Tiba-tiba seorang suster keluar dari ruang ICU.
Tanpa berpikir panjang, pak Gio bertanya kepada suster bagaimana keadaan
putranya tersebut. Namun kata suster kemungkinan Putra untuk bertahan hidup
tidaklah banyak. Dan harus segera mengoprasinya. Waktu pembicaraan pak Gio
kepada suster tersebut tak banyak. Suster harus menyelesaikan tugasnya dan
meninggalkan pak Gio yang masih bertanya-tanya. Ibu Indah pun menghampiri
suaminya dan bertanya “Bagaimana keadaan anak kita pak?”. Pak Gio hanya membenamkan
kepala istrinya di dadanya. Beliau tak sanggup menjawab pertanyaan istrinya
karena takut istrinya syok.
Detik demi detik pun berlalu, sudah 3 jam
mereka menunggu penanganan dokter. Dokter akhirnya keluar dari ruangan dan
memanggil ayah korban untuk bicara lebih serius di ruangan dokter. Pak Gio
masuk ke ruang dokter dan duduk mendengar penjelasan dokter. Dokter mengatakan
bahwa penyakit yang di derita Putra sangat serius bahkan dapat menyebabkan
kematian. Ada 2 yang di alami Putra, Putra mengalami kontusio serebri(gagar otak) sehingga menyebabkan pendarahan yang cukup
serius di bagian hidung dan telinga Putra dan juga pembuluh darah yang terdapat
di salah satu ginjal Putra mengalami kebocoran sehingga secepatnya Putra harus
mendapatkan pendonor ginjal namun jika tidak nyawa Putra tak dapat di
selamatkan.
Dengan wajah yang menampakkan kesedihan, Pak
Gio keluar dari ruang dokter. Bu indah pun langsung menghampirinya. Apa boleh
buat, akhirnya pak Gio menceritakan semua yang di alami putranya kepada
istrinya walau berat. Mendengar cerita suaminya bu Indah pun pinsan beberapa
saat. Setelah sadar bu Indah mengatakan sesuatu terhadap suaminya. Bu Indah
bermaksud mendonorkan salah satu gijalnya terhadap putranya, namun pak Gio
menolaknya. Tapi bu Indah bersikeras untuk mendonorkannya karena ia tidak ingin
kehilangan putra satu-satunya. Beliau sangat sayang terhadap Putra. Walau berat
akhirnya pak Gio setuju dengan usulan istrinya tersebut.

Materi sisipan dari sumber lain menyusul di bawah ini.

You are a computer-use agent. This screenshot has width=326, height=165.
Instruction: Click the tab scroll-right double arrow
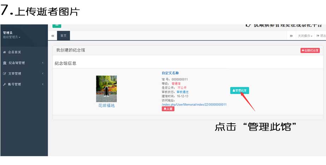click(x=291, y=36)
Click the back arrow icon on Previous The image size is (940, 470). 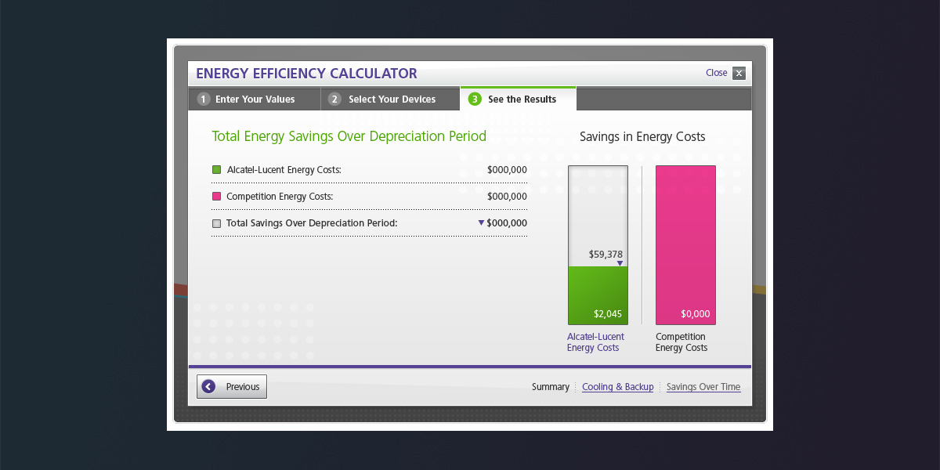[x=208, y=386]
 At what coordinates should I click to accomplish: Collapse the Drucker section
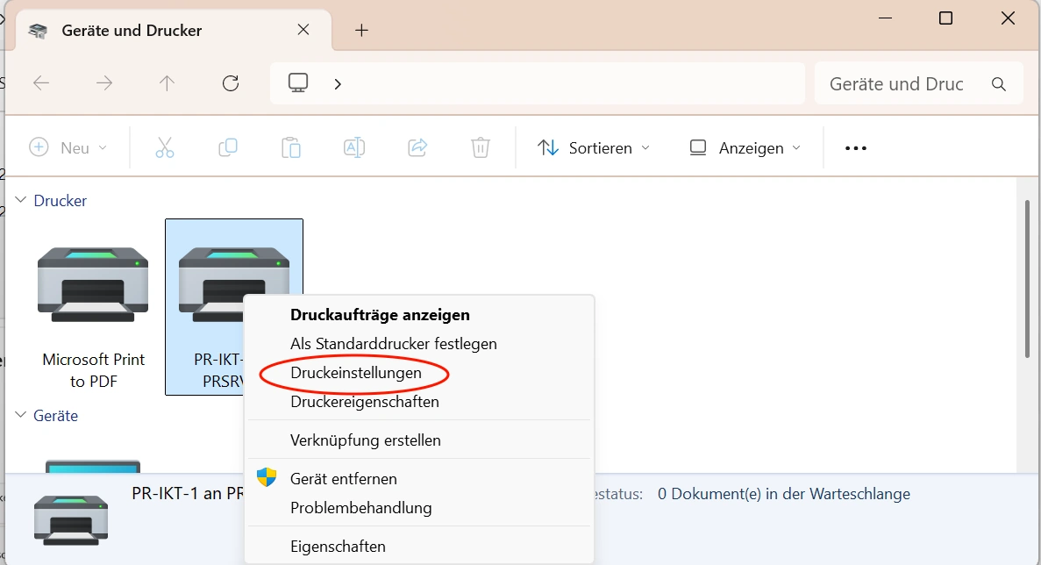click(19, 201)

Operasi pun segera dilaksanakan, bu Indah siap
dengan keadaan apapun demi anaknya. Bu Indah sudah mengenakan pakaian serba
hijau dan terlentang di ranjang rumah sakit. Bu Indah memanggil suaminya untuk
memberikan sepucuk surat untuk Putra dan dirinya. Perlahan ranjang terdorong
masuk keruang operasi. Dengan melambaikan tangan terhadap suaminya, dalam hati
bu Indah mengatakan bahwa dia sangat sayang anak dan suaminya.
Hampir 6 jam operasi belum juga selesai, pak
Gio dan orang yang menabrak Putra terlihat panik dan senantiasa memanjatkan doa
kepada Tuhan. Krekk.. pintu operasi terbuka. Dengan raut kesedihan dokter
keluar dari ruangan dan memberitahukan bahwa operasi ginjal ke dalam tubuh Putra
berhasil. Namun sangat disayangkan nyawa bu Indah pun tak dapat diselamatkan.
Saat pengambilan ginjal bu Indah mengalami pendarahan hebat, dan membutuhkan
darah yang cukup banyak. Namun waktu sangat singkat, nyawa bu Indah lebih dulu
di ambil oleh yang Maha Kuasa. Pak Gio tak sanggup menahan tetesan air mata.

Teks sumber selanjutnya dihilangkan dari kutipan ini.